Veamos la oración sacerdotal de Juan 17. Jesús estaba a punto de enfrentar la cruz, sabía que sufriría la ira de Dios por el pecado del mundo y lo expresó en aquellas palabras tan provocativas: “Dios mío, Dios mío, ¿por qué me has desamparado?” (Mt. 27:46). En esa experiencia hubo elementos que son infinitamente terribles (un horror insondable para la finita mente humana), pero Jesús no estaba preocupado por Sí mismo. En la cruz también pudo decir:
“Padre, en tus manos encomiendo mi espíritu” (Lc. 23:46); sin problema alguno, Él confiaba Su persona por completo a Dios. Al anticipar el terror de la cruz en Juan 17, Jesús no oró por Sí mismo, sino por los suyos, pues tenía la responsabilidad de guardarlos, de no perder a ninguno y de resucitarlos en el día postrero. E incluso cuando estaba a punto de ofrendar Su propia vida por ellos, no le preocupó Su propio sufrimiento, sino lo que pudiera pasarle a Su pueblo en el intervalo en que Él no iba a poder estar en la posición de cuidarlos.
Así que oró por ellos: “Ahora han conocido que todas las cosas que me has dado proceden de ti; porque las palabras que me diste, les he dado; y ellos las recibieron, y han conocido verdaderamente que salí de ti, y han creído que tú me enviaste. Yo ruego por ellos; no ruego por el mundo, sino por los que me diste; porque tuyos son” (Jn. 17:7–9).

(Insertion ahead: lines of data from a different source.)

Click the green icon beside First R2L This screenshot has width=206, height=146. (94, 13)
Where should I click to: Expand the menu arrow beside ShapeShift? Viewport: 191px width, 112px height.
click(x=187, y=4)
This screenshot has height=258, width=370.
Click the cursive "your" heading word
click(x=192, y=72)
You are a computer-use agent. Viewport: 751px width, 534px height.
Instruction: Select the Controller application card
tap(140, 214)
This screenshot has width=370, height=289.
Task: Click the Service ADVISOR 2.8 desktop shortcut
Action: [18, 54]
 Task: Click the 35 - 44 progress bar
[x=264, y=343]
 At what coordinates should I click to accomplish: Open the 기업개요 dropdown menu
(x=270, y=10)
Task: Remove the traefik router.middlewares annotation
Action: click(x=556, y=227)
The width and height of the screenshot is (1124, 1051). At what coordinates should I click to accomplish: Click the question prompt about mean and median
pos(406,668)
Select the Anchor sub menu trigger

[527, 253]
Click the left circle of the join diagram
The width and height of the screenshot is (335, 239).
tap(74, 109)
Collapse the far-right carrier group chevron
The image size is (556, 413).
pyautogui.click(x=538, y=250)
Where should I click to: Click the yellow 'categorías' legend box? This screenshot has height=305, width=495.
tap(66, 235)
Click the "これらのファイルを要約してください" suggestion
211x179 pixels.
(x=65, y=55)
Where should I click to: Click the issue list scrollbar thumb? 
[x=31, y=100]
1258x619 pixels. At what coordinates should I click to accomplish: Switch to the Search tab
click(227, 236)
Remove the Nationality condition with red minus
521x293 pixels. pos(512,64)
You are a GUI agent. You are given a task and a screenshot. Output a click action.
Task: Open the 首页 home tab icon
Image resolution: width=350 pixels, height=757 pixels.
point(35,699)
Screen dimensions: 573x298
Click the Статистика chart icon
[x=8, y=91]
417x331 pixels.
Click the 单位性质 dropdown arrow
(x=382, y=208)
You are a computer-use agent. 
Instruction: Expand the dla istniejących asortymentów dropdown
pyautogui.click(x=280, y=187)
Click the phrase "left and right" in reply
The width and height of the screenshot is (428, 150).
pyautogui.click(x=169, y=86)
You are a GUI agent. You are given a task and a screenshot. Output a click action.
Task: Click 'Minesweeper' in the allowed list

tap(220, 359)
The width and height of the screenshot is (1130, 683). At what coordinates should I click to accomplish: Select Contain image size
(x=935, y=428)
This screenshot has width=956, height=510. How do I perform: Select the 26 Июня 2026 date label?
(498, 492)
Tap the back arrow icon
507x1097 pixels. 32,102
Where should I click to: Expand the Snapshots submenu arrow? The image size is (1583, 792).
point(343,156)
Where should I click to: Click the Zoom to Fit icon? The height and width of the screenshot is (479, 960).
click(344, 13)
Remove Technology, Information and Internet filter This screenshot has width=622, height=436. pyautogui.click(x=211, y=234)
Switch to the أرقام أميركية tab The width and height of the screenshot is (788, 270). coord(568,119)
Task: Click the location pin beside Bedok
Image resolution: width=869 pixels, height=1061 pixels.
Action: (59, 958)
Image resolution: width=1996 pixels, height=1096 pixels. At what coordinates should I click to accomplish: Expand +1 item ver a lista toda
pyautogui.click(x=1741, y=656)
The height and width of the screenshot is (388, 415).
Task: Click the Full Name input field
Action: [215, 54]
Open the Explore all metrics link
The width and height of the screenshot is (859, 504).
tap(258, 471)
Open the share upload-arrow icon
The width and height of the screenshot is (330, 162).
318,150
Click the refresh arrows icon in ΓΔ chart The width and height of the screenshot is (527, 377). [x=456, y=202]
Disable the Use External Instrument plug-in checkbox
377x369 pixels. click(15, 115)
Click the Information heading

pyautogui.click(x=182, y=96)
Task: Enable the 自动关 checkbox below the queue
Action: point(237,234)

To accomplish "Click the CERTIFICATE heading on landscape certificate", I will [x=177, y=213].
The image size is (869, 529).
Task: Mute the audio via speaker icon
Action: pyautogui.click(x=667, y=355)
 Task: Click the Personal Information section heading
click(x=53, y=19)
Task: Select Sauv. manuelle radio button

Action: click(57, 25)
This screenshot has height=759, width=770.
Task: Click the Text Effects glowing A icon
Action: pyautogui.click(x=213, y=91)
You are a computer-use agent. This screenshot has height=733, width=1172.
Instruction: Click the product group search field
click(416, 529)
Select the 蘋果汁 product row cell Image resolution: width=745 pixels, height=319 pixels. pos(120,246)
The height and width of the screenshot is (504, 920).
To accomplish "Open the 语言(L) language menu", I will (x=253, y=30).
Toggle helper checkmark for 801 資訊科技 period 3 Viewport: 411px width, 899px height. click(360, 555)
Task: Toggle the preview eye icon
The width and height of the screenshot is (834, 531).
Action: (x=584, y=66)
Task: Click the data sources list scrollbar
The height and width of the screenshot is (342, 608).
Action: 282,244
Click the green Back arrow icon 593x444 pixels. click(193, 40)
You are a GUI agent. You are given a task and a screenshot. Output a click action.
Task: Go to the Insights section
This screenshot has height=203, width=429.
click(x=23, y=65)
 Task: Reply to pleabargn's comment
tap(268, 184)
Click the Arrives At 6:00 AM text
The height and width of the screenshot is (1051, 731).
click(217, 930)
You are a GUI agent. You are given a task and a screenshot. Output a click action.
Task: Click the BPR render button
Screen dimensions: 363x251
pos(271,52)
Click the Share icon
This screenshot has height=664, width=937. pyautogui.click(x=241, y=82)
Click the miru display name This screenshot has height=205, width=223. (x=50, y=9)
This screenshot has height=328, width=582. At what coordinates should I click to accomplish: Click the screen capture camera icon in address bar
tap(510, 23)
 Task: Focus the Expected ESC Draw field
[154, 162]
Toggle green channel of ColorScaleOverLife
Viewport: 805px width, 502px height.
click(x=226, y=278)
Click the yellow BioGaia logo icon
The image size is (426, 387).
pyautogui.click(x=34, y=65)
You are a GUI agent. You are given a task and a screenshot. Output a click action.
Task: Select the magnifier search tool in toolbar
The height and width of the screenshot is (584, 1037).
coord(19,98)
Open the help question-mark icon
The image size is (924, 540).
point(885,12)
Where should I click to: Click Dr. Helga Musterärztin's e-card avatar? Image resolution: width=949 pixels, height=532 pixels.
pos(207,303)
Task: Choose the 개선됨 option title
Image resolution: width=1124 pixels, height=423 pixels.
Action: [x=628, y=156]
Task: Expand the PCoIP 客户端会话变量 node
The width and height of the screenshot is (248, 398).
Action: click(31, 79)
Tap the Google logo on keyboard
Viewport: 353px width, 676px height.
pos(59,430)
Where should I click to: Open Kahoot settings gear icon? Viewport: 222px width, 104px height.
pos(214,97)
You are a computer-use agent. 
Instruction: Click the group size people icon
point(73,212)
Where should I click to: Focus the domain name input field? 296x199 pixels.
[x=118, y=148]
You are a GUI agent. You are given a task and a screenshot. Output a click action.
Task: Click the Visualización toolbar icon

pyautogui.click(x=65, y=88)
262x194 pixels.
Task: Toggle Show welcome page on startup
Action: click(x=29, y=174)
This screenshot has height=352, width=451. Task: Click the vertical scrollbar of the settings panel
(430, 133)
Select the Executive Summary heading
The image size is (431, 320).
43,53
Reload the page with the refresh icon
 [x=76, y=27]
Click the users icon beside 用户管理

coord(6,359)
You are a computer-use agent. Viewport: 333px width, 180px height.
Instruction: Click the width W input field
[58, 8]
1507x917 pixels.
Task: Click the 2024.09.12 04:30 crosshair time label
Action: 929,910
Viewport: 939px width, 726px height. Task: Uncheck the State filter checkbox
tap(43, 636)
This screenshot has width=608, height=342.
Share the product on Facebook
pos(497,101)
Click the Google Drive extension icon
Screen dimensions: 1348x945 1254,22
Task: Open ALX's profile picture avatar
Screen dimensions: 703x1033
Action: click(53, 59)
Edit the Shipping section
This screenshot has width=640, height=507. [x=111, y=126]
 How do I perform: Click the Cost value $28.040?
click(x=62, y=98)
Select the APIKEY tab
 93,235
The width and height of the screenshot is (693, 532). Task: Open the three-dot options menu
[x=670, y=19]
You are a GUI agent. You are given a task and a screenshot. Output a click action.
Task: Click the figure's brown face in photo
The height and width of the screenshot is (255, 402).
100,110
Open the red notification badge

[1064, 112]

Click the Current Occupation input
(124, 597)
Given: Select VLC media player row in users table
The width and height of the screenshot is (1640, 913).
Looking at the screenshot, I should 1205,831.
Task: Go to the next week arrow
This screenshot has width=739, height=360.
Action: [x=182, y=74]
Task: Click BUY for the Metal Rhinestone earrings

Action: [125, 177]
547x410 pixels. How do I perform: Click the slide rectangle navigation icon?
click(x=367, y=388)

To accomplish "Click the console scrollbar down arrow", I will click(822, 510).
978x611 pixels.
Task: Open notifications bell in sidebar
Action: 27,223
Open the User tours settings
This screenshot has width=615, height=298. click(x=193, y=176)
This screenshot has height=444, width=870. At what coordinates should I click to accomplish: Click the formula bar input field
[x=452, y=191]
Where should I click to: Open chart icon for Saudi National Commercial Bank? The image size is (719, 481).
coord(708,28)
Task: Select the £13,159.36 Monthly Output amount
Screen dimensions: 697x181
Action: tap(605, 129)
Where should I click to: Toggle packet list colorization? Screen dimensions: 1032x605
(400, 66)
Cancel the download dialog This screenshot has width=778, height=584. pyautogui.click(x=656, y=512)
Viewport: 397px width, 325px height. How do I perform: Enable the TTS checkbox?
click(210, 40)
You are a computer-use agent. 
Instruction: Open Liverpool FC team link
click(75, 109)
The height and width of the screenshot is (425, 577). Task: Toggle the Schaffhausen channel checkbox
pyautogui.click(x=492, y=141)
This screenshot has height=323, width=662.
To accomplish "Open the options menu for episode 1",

Jesús estaba afirmando, en otras palabras: “Son tuyos, tú me los diste y no voy a perderlos; pero voy a pasar por esta prueba y no sé qué les va a suceder cuando no esté guardándolos, aunque solo sea por un momento”.
Luego siguió diciendo en Su oración: “Y ya no estoy en el mundo; más estos están en el mundo, y yo voy a ti. Padre santo, a los que me has dado, guárdalos en tu nombre...” (v. 11). Esa es la petición principal de toda Su oración: “Guárdalos en tu nombre”. Es una petición increíble, en otras palabras: “Padre, no podré guardarlos durante este tiempo cuando Tu ira será derramada sobre Mí. ¿Podrías Tú cuidarlos por Mí? He sido fiel en guardarlos, pero durante un momento no podré hacerlo. Te suplico que Tú lo hagas”. Luego, sigue en el versículo siguiente: “Cuando estaba con ellos en el mundo, yo los guardaba en tu nombre; a los que me diste, yo los guardé, y ninguno de ellos se perdió, sino el hijo de perdición, para que la Escritura se cumpliese” (v. 12). Es decir, algo así como: “Los he estado cuidando tal y como prometí. Ahora necesito que Tú los cuides durante el tiempo en que estaré sufriendo por ellos”.
¿Por qué el Padre se los dio al Hijo? Hacia el final de la oración, Jesús reafirmó la razón: “... porque me has amado desde antes de la fundación del mundo” (v. 24). Esta es la clave —el perfecto amor del Padre hacia el Hijo—.
La verdad de la elección soberana de Dios es una doctrina sublime —que está más allá de nuestra comprensión total. A fin de cuentas, tiene que ver con las expresiones del amor intra-trinitario que en última instancia son algo insondable para nosotros. Sin embargo, es una verdad gloriosa y edificante, que satisface el alma, si recibimos fielmente lo que las Escrituras revelan al respecto.